> _EXERCISE TASK_:
Output the lines that follow exactly as they are given, each one unchanged.

======== SUPPLIED MATERIAL ========

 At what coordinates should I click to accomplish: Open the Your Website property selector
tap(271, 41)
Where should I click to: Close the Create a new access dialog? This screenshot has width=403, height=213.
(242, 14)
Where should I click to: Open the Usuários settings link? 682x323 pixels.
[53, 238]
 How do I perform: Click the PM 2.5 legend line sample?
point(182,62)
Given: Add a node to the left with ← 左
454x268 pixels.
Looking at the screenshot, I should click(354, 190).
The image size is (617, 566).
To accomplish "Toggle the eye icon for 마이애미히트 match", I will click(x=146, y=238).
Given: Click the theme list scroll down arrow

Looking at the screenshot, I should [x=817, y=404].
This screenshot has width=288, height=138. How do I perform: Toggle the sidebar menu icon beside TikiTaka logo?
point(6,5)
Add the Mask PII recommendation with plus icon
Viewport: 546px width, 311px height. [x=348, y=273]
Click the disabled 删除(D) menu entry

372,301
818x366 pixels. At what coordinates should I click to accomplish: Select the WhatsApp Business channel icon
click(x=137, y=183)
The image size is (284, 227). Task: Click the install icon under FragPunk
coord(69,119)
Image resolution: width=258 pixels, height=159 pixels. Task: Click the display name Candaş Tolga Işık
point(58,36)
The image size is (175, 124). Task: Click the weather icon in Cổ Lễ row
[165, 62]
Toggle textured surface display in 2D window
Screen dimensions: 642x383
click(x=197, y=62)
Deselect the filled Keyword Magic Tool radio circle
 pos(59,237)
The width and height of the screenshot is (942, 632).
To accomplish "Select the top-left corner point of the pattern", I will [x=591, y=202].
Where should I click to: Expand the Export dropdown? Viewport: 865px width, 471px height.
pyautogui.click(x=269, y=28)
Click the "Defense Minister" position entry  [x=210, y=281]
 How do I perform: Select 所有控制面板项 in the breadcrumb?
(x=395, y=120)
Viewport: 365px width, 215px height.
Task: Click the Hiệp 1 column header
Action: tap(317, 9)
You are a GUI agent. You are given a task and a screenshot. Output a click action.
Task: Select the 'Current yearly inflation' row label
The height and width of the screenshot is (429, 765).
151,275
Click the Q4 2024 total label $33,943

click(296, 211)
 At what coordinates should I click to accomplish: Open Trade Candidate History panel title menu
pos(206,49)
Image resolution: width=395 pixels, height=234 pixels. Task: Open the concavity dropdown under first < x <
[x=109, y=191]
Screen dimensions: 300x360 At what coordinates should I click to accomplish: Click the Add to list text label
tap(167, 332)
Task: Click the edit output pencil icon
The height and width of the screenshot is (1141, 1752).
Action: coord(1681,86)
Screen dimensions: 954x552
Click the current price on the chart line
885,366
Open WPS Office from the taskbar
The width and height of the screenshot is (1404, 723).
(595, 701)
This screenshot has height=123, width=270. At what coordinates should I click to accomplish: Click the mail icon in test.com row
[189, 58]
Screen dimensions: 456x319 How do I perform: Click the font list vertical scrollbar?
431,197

========

> _SOLUTION FOR THIS TASK_:
 At what coordinates should I click to accomplish: Open the Your Website property selector
tap(271, 41)
Where should I click to: Close the Create a new access dialog? This screenshot has width=403, height=213.
(242, 14)
Where should I click to: Open the Usuários settings link? 682x323 pixels.
[53, 238]
 How do I perform: Click the PM 2.5 legend line sample?
point(182,62)
Given: Add a node to the left with ← 左
454x268 pixels.
Looking at the screenshot, I should click(354, 190).
The image size is (617, 566).
To accomplish "Toggle the eye icon for 마이애미히트 match", I will click(x=146, y=238).
Given: Click the theme list scroll down arrow

Looking at the screenshot, I should [x=817, y=404].
This screenshot has width=288, height=138. How do I perform: Toggle the sidebar menu icon beside TikiTaka logo?
point(6,5)
Add the Mask PII recommendation with plus icon
Viewport: 546px width, 311px height. [x=348, y=273]
Click the disabled 删除(D) menu entry

372,301
818x366 pixels. At what coordinates should I click to accomplish: Select the WhatsApp Business channel icon
click(x=137, y=183)
The image size is (284, 227). Task: Click the install icon under FragPunk
coord(69,119)
Image resolution: width=258 pixels, height=159 pixels. Task: Click the display name Candaş Tolga Işık
point(58,36)
The image size is (175, 124). Task: Click the weather icon in Cổ Lễ row
[165, 62]
Toggle textured surface display in 2D window
Screen dimensions: 642x383
click(x=197, y=62)
Deselect the filled Keyword Magic Tool radio circle
 pos(59,237)
The width and height of the screenshot is (942, 632).
To accomplish "Select the top-left corner point of the pattern", I will [x=591, y=202].
Where should I click to: Expand the Export dropdown? Viewport: 865px width, 471px height.
pyautogui.click(x=269, y=28)
Click the "Defense Minister" position entry  [x=210, y=281]
 How do I perform: Select 所有控制面板项 in the breadcrumb?
(x=395, y=120)
Viewport: 365px width, 215px height.
Task: Click the Hiệp 1 column header
Action: tap(317, 9)
You are a GUI agent. You are given a task and a screenshot. Output a click action.
Task: Select the 'Current yearly inflation' row label
The height and width of the screenshot is (429, 765).
151,275
Click the Q4 2024 total label $33,943

click(296, 211)
 At what coordinates should I click to accomplish: Open Trade Candidate History panel title menu
pos(206,49)
Image resolution: width=395 pixels, height=234 pixels. Task: Open the concavity dropdown under first < x <
[x=109, y=191]
Screen dimensions: 300x360 At what coordinates should I click to accomplish: Click the Add to list text label
tap(167, 332)
Task: Click the edit output pencil icon
The height and width of the screenshot is (1141, 1752).
Action: coord(1681,86)
Screen dimensions: 954x552
Click the current price on the chart line
885,366
Open WPS Office from the taskbar
The width and height of the screenshot is (1404, 723).
(595, 701)
This screenshot has height=123, width=270. At what coordinates should I click to accomplish: Click the mail icon in test.com row
[189, 58]
Screen dimensions: 456x319 How do I perform: Click the font list vertical scrollbar?
431,197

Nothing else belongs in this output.